→ TEXTE
....................
L’Assemblée nationale est devenue un théâtre dans lequel se joue une mauvaise pièce, avec une mise en scène brouillonne, des dialogues insipides et vulgaires, le tout interprété par des acteurs qui, à force de ne plus croire à leur texte, se contentent de le déclamer.

L’acte en cours a pour thème le budget de l’Etat et le 49.3. La mise en scène est d’un convenu désespérant. Dès le lever de rideau, parce qu’il a une majorité relative, le gouvernement savait qu’il devrait dégainer ce fameux article 49.3 mais il a joué la comédie en organisant des concertations en amont, en acceptant quelques amendements sans importance et en réaffirmant sa volonté de dialogue.

L’opposition ou plutôt les oppositions savaient ce qu’il en était et connaissaient la fin de l’histoire qui se terminera en bouffonnerie et en faux-semblant. Le gouvernement et la majorité feront semblant d’être désolés d’avoir à recourir au 49.3 à cause de « l’irresponsabilité des oppositions ». Celles-ci s’indigneront de ce déni de démocratie. Dès qu’Elisabeth Borne aura annoncé qu’elle met en œuvre ce dispositif, les réactions fuseront. Les communiqués, les tweets, les post, les interviews dénonçant « ce coup de force », « ce mépris du Parlement », « cette incapacité du gouvernement à dialoguer » sont déjà prêts. Il suffira d’appuyer sur le bouton pour que les missiles à propulsion pavlovienne soient tirés.

En attendant – c’était leur objectif - les opposants s’en donnent à cœur joie dans la démagogie et l’hypocrisie. C’est le paradoxe du 49.3 dans le cadre d’une majorité relative.

Cette disposition constitutionnelle qui permet de faire adopter un texte de loi sans vote, sous réserve d’une motion de censure recueillant la majorité des voix est souvent présentée comme une « arme atomique dans la main du gouvernement ». C’était vrai au temps de Raymond Barre qui l’a souvent utilisée parce qu’il devait affronter la guérilla des députés gaullistes et par Michel Rocard auquel il ne manquait qu’une petite poignée de voix pour avoir la majorité absolue.

Ce n’est plus le cas avec un gouvernement soutenu par une majorité relative qui a en face d’elle des oppositions dont les deux principales composantes sont des forces populistes, le RN d’un côté et la Nupes, avec LFI sa formation dominante, de l’autre.

Le 49.3 est devenu, dans ce contexte, une arme au service des oppositions les plus radicales et des autres aussi et un piège pour le gouvernement.

Pourquoi ? Le budget est l’acte majeur annuel de la vie politique. Tout le monde a conscience de deux éléments fondamentaux.

1/Le budget doit être conforme aux orientations du gouvernement, sinon celui-ci n’a plus de légitimité et de capacité à gouverner.

2/L’Etat doit avoir un budget au 1er janvier. Un shut-down à l’américaine n’est pas possible.
....................
→ DONNÉES DISPONIBLES
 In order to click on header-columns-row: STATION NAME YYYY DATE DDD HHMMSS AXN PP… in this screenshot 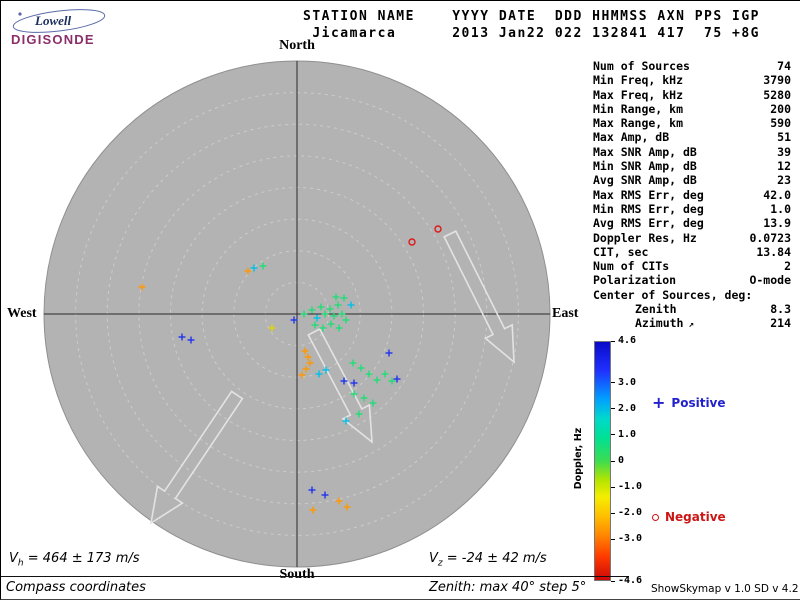, I will do `click(532, 16)`.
....................
→ ACTION DEMANDÉE 1
Dans le texte sur le 49.3, quel est le thème de l'acte en cours ?
→ ACTION DEMANDÉE 2
Reprenez le passage du texte sur le 49.3 situé entre "En attendant –" et "d’une majorité relative.", inclus, en remplaçant "démagogie" par "surenchère".
→ ACTION DEMANDÉE 3
Écrivez la suite du texte sur le 49.3 et le budget, à partir de sa dernière phrase.

→ VOTRE RÉPONSE 1
Le budget de l'État et le 49.3.

→ VOTRE RÉPONSE 2
En attendant – c’était leur objectif - les opposants s’en donnent à cœur joie dans la surenchère et l’hypocrisie. C’est le paradoxe du 49.3 dans le cadre d’une majorité relative.

→ VOTRE RÉPONSE 3
C’est pour cette raison que le 49.3 a été maintenu pour les lois de finances de l’Etat et de la Sécurité sociale (et pour un seul autre texte par session alors qu’autrefois le gouvernement pouvait le dégainer à tout propos).

Parfaitement conscients de cette réalité, les députés de l’opposition peuvent faire assaut de démagogie et de facilités en proposant et en faisant adopter des amendements - avec des majorités de circonstance incongrues - dont ils savent qu’ils ne pourront pas être acceptés par le gouvernement qui sera donc piégé, parce qu’obligé de sortir le 49.3.

Les députés savent très bien qu’une dépense proposée dans un amendement doit être compensée par une recette équivalente.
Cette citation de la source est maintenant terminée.